#### What to work on
Turn the material from its first line through the line containing "This screenshot has height=634, width=1568.", inclusive, into a numbered list, leaving out any blank lines.

--- start of Data for processing ---

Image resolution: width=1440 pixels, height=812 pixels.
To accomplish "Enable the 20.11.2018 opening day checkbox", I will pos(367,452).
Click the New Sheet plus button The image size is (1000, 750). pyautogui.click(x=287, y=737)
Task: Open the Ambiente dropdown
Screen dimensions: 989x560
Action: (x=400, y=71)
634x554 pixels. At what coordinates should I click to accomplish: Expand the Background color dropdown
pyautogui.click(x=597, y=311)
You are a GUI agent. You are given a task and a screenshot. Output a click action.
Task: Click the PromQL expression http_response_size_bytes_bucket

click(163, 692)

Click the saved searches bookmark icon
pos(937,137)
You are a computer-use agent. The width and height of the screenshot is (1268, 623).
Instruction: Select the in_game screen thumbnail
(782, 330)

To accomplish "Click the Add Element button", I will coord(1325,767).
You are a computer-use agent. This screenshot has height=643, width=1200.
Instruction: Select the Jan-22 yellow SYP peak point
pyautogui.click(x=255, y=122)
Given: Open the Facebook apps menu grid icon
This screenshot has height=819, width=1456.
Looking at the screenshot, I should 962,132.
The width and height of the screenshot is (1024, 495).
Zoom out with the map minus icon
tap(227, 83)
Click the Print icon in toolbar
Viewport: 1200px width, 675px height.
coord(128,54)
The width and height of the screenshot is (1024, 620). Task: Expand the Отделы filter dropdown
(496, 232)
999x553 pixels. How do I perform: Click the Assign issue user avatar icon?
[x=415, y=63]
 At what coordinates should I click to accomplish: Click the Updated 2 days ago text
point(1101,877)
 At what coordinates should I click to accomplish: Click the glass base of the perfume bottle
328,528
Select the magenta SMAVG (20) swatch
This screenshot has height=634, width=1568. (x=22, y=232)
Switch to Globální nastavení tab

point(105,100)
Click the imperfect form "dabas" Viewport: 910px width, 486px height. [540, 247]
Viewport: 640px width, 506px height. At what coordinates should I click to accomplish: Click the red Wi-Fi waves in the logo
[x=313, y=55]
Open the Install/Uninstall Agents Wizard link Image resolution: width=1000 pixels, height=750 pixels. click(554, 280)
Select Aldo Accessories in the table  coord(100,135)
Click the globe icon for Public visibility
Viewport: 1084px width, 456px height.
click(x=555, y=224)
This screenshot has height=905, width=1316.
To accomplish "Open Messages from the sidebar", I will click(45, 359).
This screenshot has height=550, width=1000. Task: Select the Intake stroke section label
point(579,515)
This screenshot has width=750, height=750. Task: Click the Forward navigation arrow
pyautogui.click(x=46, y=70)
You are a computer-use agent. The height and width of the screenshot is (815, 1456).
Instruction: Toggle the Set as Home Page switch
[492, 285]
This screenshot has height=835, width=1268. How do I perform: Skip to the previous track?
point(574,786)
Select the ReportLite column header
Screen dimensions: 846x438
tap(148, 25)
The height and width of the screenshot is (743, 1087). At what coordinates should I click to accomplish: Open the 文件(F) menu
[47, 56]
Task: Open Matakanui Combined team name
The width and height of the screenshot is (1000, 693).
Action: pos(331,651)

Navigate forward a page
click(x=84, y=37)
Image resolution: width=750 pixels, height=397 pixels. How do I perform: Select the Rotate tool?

--- end of Data for processing ---

#### Exercise answer
1. Image resolution: width=1440 pixels, height=812 pixels.
2. To accomplish "Enable the 20.11.2018 opening day checkbox", I will pos(367,452).
3. Click the New Sheet plus button The image size is (1000, 750). pyautogui.click(x=287, y=737)
4. Task: Open the Ambiente dropdown
5. Screen dimensions: 989x560
6. Action: (x=400, y=71)
7. 634x554 pixels. At what coordinates should I click to accomplish: Expand the Background color dropdown
8. pyautogui.click(x=597, y=311)
9. You are a GUI agent. You are given a task and a screenshot. Output a click action.
10. Task: Click the PromQL expression http_response_size_bytes_bucket
11. click(163, 692)
12. Click the saved searches bookmark icon
13. pos(937,137)
14. You are a computer-use agent. The width and height of the screenshot is (1268, 623).
15. Instruction: Select the in_game screen thumbnail
16. (782, 330)
17. To accomplish "Click the Add Element button", I will coord(1325,767).
18. You are a computer-use agent. This screenshot has height=643, width=1200.
19. Instruction: Select the Jan-22 yellow SYP peak point
20. pyautogui.click(x=255, y=122)
21. Given: Open the Facebook apps menu grid icon
22. This screenshot has height=819, width=1456.
23. Looking at the screenshot, I should 962,132.
24. The width and height of the screenshot is (1024, 495).
25. Zoom out with the map minus icon
26. tap(227, 83)
27. Click the Print icon in toolbar
28. Viewport: 1200px width, 675px height.
29. coord(128,54)
30. The width and height of the screenshot is (1024, 620). Task: Expand the Отделы filter dropdown
31. (496, 232)
32. 999x553 pixels. How do I perform: Click the Assign issue user avatar icon?
33. [x=415, y=63]
34.  At what coordinates should I click to accomplish: Click the Updated 2 days ago text
35. point(1101,877)
36.  At what coordinates should I click to accomplish: Click the glass base of the perfume bottle
37. 328,528
38. Select the magenta SMAVG (20) swatch
39. This screenshot has height=634, width=1568. (x=22, y=232)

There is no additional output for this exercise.